- Born: Festus Ayodele Adefiranye
- Education: University of Lagos
- Predecessor: Mayowa Samuel Akinfolarin
- Political party: All Progressives Congress (APC)
- Website: https://www.festusadefiranye.com.ng/

= Festus Ayodele Adefiranye =

Nigerian politician and engineer

Festus Ayodele Adefiranye is a former telecommunication engineer, a Nigerian politician and a Member of the House of Representative in the 10th Nigerian National Assembly representing the people of Ileoluji/Okeigbo & Odigbo Federal Constituency. He is from Okeigbo in Ile-Oluji/Okeigbo Local Government of Ondo State.

Festus Ayodele Adefiranye is also a former member of the Ondo State House of Assembly where he contested and won to represent the Ileoluji/Okeigbo State Constituency under the ruling All Progressives Congress(APC). He was Chairman, House Committee on Human Capital Development, Public Accounts and Deputy Chief Whip of the Ondo State House of Assembly between 2019 and 2023.
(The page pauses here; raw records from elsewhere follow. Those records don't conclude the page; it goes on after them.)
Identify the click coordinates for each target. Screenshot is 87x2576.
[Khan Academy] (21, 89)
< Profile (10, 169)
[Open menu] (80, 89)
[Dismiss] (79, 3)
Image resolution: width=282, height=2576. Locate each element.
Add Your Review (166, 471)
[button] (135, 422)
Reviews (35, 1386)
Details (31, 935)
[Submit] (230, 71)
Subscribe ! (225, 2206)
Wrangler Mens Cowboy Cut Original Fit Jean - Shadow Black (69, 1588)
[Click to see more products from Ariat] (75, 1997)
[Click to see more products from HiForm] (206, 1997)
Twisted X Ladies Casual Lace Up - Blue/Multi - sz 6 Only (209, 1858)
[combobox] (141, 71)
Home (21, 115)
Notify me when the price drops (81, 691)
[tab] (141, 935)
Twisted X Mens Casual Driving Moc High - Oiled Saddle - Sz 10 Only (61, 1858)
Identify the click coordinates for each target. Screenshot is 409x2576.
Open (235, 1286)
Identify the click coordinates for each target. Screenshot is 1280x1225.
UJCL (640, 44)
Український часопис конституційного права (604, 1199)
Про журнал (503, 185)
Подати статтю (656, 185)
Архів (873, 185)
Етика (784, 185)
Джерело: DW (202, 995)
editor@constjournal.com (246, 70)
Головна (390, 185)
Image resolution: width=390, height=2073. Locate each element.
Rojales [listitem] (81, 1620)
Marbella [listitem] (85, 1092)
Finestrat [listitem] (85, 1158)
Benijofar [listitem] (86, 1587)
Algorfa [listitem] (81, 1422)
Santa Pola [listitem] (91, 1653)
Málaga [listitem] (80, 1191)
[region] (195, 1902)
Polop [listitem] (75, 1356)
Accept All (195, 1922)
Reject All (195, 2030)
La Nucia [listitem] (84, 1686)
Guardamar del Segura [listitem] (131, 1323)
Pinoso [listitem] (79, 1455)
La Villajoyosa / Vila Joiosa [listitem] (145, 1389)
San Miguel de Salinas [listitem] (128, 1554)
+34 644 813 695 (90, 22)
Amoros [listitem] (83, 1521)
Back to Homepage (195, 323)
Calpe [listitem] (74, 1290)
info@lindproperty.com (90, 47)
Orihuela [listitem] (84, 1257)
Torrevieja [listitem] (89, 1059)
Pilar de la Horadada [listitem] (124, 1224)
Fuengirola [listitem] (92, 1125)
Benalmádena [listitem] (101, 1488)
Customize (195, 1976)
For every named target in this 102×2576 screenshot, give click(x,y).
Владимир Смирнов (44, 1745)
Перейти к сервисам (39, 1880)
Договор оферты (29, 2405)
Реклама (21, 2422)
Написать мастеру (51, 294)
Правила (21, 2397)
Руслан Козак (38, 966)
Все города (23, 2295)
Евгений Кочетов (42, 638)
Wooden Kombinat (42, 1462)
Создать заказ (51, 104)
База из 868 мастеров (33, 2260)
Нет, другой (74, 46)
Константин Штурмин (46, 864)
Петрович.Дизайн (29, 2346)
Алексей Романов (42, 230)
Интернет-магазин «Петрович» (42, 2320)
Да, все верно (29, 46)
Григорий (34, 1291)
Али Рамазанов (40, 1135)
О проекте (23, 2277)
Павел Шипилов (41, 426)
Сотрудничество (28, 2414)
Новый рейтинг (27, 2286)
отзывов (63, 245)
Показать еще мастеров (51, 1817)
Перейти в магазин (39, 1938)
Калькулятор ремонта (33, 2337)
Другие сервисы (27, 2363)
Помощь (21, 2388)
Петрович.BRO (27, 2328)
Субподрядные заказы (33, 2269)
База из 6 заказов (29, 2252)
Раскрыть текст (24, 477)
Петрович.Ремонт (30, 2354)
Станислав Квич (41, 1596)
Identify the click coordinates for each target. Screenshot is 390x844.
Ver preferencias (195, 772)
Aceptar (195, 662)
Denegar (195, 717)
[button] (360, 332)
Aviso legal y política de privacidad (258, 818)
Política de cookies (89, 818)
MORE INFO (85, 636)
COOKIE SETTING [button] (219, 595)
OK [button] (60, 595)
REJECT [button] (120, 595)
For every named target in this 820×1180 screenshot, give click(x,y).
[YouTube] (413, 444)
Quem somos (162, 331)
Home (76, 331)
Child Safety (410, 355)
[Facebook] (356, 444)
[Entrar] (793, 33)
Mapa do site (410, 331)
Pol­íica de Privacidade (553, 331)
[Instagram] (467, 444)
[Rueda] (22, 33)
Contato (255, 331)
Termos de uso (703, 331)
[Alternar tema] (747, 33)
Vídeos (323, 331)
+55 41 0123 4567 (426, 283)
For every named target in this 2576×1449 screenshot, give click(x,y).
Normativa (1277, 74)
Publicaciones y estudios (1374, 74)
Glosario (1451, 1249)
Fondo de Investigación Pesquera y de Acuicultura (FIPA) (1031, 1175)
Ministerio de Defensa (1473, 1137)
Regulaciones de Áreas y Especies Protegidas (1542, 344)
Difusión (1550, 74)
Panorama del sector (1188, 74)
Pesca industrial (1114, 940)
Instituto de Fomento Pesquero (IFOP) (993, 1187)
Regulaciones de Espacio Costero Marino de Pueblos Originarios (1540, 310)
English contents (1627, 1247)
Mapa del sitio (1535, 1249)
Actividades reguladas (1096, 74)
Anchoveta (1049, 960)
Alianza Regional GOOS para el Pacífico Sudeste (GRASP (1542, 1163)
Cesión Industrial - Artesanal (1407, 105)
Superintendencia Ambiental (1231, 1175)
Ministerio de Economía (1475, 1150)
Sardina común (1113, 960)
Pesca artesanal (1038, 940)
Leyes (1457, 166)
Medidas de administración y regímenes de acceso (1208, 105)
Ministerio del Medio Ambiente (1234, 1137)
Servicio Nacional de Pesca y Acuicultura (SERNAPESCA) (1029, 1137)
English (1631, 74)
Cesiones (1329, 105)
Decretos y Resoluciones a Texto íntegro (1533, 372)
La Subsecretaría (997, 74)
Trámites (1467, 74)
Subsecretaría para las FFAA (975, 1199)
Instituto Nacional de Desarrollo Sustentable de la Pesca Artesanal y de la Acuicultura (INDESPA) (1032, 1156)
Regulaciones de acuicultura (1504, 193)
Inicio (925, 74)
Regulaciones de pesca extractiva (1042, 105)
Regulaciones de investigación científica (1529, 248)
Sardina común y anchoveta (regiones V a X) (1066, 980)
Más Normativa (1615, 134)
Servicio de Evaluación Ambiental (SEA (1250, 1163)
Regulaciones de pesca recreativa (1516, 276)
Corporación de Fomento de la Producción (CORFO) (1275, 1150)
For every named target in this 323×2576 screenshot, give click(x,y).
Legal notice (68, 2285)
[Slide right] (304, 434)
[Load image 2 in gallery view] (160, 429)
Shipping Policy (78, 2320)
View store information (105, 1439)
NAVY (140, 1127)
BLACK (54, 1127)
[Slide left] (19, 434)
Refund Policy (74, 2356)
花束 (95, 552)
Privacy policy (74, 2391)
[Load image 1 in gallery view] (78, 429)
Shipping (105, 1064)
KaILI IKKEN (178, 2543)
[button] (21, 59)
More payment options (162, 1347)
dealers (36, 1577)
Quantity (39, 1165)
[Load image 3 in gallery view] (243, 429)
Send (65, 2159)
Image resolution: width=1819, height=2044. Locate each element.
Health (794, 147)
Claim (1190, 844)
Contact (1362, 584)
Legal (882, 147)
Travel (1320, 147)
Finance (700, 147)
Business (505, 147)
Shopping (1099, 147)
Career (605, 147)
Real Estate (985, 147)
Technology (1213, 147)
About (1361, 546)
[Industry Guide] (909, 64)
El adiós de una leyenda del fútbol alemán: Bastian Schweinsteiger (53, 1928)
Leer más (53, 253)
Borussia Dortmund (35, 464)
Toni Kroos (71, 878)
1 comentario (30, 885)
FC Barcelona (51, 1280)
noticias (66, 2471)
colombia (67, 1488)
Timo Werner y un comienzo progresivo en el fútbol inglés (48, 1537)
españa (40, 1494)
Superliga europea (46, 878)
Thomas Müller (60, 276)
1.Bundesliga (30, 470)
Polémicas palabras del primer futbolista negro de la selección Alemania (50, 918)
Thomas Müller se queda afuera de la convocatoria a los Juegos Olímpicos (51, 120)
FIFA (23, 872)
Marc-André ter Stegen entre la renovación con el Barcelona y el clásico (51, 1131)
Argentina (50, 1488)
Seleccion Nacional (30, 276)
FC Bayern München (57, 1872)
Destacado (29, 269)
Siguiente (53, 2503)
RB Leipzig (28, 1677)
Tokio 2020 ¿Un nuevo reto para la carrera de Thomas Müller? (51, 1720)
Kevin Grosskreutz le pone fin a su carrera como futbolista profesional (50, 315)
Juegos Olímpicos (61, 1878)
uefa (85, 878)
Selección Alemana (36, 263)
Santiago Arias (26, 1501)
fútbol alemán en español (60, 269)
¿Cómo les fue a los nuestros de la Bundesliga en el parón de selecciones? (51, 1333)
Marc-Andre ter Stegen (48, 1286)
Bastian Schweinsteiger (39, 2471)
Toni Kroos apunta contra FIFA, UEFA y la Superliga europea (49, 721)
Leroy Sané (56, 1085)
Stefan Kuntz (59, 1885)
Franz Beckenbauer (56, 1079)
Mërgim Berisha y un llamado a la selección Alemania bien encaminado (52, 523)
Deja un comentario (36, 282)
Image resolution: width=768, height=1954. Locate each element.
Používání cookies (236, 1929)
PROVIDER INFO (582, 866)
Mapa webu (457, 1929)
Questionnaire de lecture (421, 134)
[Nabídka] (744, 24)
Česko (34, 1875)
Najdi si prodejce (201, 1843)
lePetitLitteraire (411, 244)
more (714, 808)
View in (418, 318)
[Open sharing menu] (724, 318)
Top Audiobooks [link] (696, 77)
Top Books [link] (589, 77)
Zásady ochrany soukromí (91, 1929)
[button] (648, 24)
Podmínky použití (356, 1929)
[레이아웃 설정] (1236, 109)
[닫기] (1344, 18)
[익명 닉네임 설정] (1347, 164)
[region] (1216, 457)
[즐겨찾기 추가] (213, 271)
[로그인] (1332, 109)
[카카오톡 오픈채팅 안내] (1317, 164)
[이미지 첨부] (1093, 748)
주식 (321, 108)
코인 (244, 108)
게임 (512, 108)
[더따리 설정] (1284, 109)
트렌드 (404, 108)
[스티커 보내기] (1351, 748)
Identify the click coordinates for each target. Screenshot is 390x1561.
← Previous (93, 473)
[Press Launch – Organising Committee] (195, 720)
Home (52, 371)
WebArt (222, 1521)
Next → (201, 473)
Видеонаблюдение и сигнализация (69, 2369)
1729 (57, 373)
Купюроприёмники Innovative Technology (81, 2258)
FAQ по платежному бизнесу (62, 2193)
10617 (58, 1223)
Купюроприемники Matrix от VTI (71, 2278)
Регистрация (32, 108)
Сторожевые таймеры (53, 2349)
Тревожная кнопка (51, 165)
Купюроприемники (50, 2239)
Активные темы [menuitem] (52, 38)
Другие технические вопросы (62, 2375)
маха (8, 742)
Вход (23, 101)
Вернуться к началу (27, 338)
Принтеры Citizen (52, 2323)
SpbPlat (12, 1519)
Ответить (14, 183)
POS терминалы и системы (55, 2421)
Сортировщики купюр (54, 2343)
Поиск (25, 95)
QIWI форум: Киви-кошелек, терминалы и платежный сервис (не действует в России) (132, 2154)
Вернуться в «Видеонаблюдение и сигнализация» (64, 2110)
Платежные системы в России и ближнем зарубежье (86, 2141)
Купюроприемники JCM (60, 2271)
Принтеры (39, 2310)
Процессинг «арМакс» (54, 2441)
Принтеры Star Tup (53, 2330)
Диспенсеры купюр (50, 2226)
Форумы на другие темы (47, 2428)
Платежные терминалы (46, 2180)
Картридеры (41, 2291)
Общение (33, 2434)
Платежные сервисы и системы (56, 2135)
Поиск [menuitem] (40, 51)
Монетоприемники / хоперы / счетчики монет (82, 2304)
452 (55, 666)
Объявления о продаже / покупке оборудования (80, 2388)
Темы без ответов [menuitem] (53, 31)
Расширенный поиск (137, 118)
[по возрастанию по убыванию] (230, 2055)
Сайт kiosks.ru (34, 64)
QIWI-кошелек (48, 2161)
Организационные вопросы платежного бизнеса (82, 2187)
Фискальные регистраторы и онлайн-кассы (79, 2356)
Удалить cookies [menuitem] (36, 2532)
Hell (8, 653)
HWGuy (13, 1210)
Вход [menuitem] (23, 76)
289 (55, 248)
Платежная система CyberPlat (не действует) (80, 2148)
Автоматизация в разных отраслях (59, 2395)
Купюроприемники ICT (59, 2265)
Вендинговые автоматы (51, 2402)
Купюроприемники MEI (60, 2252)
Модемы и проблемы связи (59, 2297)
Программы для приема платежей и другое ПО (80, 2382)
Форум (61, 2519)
== Early life and education ==
Festus Ayodele Adefiranye was born in Okeigbo, Ondo State, Nigeria. He had his elementary and secondary educations in Okeigbo before proceeding to then Federal School of Arts and Science Ondo in 1988 for his higher school certificate (HSC). He graduated from the prestigious University of Lagos, Akoka where he studied Applied Physics Electronics and a Master's in Business Administration (MBA) from the Ladoke Akintola University of Technology, Ogbomosho.

== Political life ==
Adefiranye was a Member of the Governing Council of Federal Polytechnic, Oko, Anambra State between May 2017 and March 2019.

In 2019, Adefiranye contested and won the election to represent the Ileoluji/Okeigbo State Constituency in the Ondo State House of Assembly on the platform of the All Progressives Congress(APC). At the State Assembly, he was the Deputy Chief Whip and Chairman of House Committee on Public Accounts and Human Capital Developments.

In 2022, he expressed interest in contesting the House of Representative Election to represent the Ile-Oluji/ Okeigbo/Odigbo Federal Constituency in the February 25, 2023 National Assembly Elections on the platform of the All Progressives Congress (APC). He was declared the winner of the election by the Independent National Electoral Commission (INEC).

=== Bills and Motions Moved ===
Festus Ayodele Adefiranye has sponsored and moved motions since his inauguration as a Member of the House of Representatives in the 10th Nigeria National Assembly. One of such motions include, A Need for Rehabilitation and Dualization of Ore-Ondo-Akure Federal Road."

Others are, " Fuel Tanker Explosion At Ore In Odigbo Local Government Of Ondo State That Claimed 30 Lives" and "The Need for Immediate Completion Of The Okeigbo – Igbo Olodumare Power Project In Ile Oluji/ Okeigbo Local Government Area of Ondo State."

On October 25, 2023, Adefiranye sponsored a bill for an "Act To Provide For The Establishment Of The Federal College Of Nursing And Midwifery Okeigbo, Ondo State."

== Personal life ==
Festus Ayodele Adefiranye is married with children.

== Awards and recognitions ==
Adefiranye has won several awards including Excellent Service Award by The International Association of Lions Clubs (Ikeja Metro Lions Club, District 404-2), One Star Fellow by Lions Club District 404B-2, Okeigbo Man Of The Year (2006) by Okeigbo Day Celebration, Distinguished Ambassador (2006) by Okeigbo Grammar School Golden Jubillee, Philanthropist Award (2010) by Okesa Youth Association and Merit Award (2014) by National Association of Okeigbo Student among others.